Non c’è dubbio che la più arrabbiata sia la segretaria dem, tirata per i capelli nella polemica ucraina con un clamoroso ribaltamento delle accuse: voi date dell’ambigua alla mia maggioranza per via delle posizioni di Salvini? - sembra dire la premier – e io ricordo a voi che vi siete astenuti sulla risoluzione di maggioranza per l’invio di armi a Kiev. E pazienza se Meloni sa bene che, fatta quella scelta per funambolismi tattici, con un’analoga astensione sul testo del centrodestra come su quello del M5S, il Pd in quella stessa seduta di gennaio votò la propria risoluzione, comprensiva di invio di armi in Ucraina. «Una fake news» reagisce Schlein, dopo aver fatto già intervenire il deputato Federico Fornaro a difesa delle posizioni dem, ben consapevole del rischio che quel frame di Meloni su «chi spiega a noi cosa dobbiamo fare e poi si astiene sull’invio delle armi in Ucraina» giri all’impazzata.
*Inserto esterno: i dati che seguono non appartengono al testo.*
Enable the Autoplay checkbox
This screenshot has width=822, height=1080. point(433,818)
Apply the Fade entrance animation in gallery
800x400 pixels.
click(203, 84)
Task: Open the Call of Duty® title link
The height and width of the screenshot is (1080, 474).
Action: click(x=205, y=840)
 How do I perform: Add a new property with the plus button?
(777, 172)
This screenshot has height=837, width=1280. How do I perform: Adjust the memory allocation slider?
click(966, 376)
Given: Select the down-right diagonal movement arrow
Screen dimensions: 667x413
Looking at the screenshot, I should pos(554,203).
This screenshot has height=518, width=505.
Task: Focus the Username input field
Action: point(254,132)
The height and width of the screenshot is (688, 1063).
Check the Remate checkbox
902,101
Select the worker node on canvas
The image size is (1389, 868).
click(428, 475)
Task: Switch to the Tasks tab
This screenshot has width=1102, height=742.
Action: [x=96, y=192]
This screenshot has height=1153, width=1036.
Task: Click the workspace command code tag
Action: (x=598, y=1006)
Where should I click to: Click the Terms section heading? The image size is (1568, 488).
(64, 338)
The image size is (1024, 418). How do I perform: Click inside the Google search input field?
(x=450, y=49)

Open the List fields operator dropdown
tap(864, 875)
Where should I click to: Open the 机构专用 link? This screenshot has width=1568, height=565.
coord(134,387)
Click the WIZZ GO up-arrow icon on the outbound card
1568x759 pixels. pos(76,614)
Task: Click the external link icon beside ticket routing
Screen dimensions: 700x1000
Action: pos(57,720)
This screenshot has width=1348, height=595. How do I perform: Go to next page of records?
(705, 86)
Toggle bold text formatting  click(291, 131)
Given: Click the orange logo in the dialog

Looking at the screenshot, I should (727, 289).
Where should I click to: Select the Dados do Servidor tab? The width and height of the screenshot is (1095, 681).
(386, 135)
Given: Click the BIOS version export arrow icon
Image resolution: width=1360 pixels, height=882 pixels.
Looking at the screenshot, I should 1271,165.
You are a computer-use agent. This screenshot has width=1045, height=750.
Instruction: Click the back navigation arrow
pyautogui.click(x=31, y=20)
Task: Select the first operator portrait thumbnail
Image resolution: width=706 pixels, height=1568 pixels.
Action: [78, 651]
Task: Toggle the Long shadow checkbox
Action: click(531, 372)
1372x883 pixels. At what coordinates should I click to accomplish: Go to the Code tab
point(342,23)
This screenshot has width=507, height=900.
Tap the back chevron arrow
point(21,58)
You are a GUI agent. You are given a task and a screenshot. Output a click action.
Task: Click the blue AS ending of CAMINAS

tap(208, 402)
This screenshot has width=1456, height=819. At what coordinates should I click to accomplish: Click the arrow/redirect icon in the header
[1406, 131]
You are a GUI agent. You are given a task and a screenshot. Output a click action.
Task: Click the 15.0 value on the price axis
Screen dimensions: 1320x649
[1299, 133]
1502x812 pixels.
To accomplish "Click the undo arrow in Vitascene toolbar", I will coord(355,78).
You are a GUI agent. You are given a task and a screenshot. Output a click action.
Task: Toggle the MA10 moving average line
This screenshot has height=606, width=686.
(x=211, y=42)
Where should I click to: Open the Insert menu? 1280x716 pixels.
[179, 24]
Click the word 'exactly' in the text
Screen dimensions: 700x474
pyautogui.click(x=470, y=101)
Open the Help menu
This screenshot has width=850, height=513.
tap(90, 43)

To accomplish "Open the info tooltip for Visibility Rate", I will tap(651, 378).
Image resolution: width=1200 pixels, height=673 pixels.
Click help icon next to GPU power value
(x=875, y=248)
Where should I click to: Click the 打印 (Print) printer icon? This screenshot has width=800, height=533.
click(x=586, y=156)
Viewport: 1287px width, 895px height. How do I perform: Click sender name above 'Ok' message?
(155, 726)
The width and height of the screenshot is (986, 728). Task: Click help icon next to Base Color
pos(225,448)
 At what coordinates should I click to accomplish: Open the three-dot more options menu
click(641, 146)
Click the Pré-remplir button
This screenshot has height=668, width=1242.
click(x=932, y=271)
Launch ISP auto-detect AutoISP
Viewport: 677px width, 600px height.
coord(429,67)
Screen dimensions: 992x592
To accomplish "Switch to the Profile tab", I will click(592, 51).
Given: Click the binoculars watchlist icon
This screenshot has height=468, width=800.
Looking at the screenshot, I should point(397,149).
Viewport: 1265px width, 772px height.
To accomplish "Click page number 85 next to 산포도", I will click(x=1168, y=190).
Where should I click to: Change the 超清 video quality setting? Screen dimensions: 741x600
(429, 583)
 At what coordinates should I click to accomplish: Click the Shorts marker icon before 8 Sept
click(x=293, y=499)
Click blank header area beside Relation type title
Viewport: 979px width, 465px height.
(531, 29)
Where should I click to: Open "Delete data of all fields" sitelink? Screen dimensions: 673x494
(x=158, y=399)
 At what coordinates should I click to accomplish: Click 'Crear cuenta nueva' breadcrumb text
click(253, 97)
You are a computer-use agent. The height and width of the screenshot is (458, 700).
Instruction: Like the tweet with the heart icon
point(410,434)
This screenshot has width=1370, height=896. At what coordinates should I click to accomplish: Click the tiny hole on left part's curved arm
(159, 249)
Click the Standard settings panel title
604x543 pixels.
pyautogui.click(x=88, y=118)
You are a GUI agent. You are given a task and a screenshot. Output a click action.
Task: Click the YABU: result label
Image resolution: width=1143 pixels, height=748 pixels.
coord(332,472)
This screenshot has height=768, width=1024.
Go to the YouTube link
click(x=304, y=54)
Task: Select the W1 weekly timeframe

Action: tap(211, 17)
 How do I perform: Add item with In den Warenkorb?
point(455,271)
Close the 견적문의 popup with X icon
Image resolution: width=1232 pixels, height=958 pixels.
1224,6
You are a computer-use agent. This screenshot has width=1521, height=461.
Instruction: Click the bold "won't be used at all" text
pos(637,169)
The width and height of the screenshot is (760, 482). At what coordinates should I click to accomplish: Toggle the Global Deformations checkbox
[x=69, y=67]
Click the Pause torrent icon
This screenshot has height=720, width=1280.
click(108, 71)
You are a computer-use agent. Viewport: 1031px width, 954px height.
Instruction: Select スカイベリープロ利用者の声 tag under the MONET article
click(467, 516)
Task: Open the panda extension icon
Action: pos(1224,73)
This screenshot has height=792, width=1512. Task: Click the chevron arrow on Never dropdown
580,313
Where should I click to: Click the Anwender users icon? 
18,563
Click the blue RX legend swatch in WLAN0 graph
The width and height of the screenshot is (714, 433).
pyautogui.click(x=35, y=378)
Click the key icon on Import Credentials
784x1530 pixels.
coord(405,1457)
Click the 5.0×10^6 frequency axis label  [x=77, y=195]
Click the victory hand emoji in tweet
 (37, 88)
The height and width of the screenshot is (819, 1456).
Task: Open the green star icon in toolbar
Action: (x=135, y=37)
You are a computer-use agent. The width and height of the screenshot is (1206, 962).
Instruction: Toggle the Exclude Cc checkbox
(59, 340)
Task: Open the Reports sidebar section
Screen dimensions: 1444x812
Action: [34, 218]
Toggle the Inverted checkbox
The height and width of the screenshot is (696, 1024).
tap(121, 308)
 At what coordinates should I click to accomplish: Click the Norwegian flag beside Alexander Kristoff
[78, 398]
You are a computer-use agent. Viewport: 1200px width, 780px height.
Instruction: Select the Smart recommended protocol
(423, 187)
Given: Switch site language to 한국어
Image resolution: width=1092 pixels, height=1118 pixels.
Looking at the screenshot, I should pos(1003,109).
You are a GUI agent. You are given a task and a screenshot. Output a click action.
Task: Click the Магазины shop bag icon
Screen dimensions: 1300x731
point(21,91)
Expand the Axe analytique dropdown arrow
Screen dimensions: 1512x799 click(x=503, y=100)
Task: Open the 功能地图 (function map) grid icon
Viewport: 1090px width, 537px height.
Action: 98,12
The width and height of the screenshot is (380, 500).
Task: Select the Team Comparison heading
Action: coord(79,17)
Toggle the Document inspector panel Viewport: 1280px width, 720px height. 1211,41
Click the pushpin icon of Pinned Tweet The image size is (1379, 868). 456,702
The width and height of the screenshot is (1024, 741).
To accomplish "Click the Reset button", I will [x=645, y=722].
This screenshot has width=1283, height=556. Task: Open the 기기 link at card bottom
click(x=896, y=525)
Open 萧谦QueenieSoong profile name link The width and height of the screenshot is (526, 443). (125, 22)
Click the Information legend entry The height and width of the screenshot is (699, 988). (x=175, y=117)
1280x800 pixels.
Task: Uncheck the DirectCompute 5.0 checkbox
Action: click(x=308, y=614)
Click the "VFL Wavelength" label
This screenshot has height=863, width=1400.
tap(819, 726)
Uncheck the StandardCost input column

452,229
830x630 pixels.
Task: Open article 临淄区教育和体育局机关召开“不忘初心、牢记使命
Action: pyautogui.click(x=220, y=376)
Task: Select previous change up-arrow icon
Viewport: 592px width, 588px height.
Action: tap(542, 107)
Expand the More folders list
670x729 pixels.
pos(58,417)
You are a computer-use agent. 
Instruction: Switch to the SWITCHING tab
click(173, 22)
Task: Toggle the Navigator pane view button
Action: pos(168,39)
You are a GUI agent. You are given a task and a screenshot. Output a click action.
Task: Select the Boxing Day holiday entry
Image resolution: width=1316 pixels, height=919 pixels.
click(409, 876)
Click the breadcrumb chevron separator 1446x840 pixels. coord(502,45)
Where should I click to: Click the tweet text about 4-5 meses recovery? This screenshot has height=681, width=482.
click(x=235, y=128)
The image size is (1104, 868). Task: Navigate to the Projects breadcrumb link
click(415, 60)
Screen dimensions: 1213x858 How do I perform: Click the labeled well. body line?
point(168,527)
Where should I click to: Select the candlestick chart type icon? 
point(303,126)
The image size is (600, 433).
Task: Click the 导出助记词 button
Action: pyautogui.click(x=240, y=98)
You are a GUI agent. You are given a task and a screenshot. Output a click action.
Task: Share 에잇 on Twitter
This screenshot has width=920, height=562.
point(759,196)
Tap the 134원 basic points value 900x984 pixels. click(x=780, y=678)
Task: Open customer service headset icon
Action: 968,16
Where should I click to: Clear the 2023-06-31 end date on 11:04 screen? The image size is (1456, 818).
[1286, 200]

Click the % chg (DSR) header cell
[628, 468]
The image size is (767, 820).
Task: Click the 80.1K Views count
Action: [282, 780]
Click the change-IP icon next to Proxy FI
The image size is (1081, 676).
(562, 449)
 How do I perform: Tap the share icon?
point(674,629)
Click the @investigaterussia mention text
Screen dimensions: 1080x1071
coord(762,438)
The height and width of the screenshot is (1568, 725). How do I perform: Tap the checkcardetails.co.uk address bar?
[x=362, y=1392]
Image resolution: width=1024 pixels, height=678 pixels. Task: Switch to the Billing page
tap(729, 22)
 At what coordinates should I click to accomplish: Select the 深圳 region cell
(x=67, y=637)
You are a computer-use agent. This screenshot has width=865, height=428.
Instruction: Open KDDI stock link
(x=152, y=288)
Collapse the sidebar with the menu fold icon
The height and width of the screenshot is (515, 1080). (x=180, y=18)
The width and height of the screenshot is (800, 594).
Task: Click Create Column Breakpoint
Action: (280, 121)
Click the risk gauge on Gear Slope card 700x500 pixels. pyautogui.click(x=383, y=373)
D’altra parte, il «ragazzi» più da bar che da aula di Parlamento lasciato cadere dalla premier era per tutti, e pure Conte aveva da rinfacciarle le frasi del giorno prima - «Conte riteneva che a governare l’Italia ci sarebbe stata la sua pochette» -, pronto a reagire con spirito battagliero. Sa bene che gli staff di Schlein e Meloni hanno ricominciato a trattare per un faccia a faccia tv che comunque vada farà parlare (solo) di loro; sa che se, come probabile, entrambe si candideranno, la campagna elettorale sarà inevitabilmente catalizzata dalle due leader donne della politica italiana. Sa che non solo i sondaggi, ma i voti veri, in Sardegna come in Abruzzo, hanno per ora confermato la loro primazia. E allora, per riemergere dal ruolo di gregario che gli sembra calzargli così male, non gli resta che alzare i toni, cercare di guadagnarsi titolo e attenzione con l’accusa alla premier che «ci sta portando verso la terza guerra mondiale», coniare giochi di parole - «Macron Scholz e Tusk parlavano di terza guerra, lei di terzo mandato» - rintuzzarla su battute di dubbio gusto di esponenti di FdI - «il problema dell’Italia è la mia pochette o l’elmetto di Meloni? Pensi piuttosto alle battute omofobe dei suoi su Macron» - provare a inchiodarla sulla mancanza di coerenza, «da quando è premier ha tradito tutte le promesse fatte». Intorno a lui, una muraglia umana di abbracci e applausi che nemmeno un pugile alla fine dell’incontro: Schlein non è in aula ad ascoltarlo; quando entra neanche uno sguardo tra i due, alleati-avversari reduci da un fine settimana di faticose trattative regionali.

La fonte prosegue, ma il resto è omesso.